We scroll through a hundred faces in minutes—double-tapping, swiping, judging. Yet we feel invisible ourselves. Strange, isn't it? We crave being seen while barely looking at others.
I noticed this at a coffee shop yesterday. Everyone hunched over screens, searching for connection through pixels while actual humans sat inches away. The irony struck me: we're drowning in contact yet starving for recognition.
What is being seen, really? It's not just having eyes land on us. A security camera sees us. So does a distracted stranger. True seeing requires attention—the kind where someone holds our words long enough to understand their weight. Where they notice not just what we say but why we might be saying it.

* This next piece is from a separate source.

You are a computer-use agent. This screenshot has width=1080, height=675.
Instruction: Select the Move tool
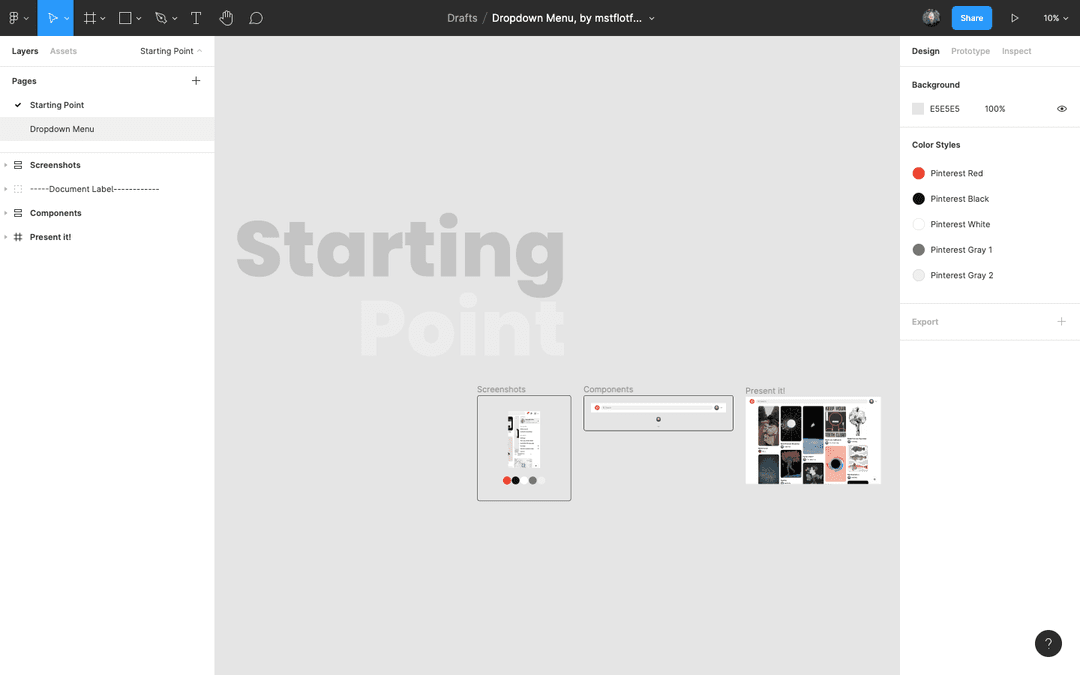point(55,17)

The philosopher Martin Buber wrote about two types of relationships: I-It and I-You. In I-It, we treat others as objects, tools, obstacles. We see their surface—their usefulness or inconvenience. But in I-You, we acknowledge their full personhood. We see them as subjects with inner lives as complex as our own.

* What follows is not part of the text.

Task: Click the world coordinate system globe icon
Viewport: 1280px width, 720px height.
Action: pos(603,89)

Our phones make I-It relationships effortless. We reduce people to profiles, to data points, to content. And we ourselves become content—curated, filtered, optimized for engagement.
But being seen demands vulnerability. It means letting someone witness our uncertainties, our contradictions, the messy gap between who we are and who we pretend to be. That's terrifying. A profile we control feels safer than a presence we can't.
Maybe that's why we keep scrolling. Not because we're shallow, but because genuine recognition is rare and risky. It requires we first learn to see—to pause, to wonder, to give our full attention to another mind, even when it offers no entertainment value, no status boost, no reward.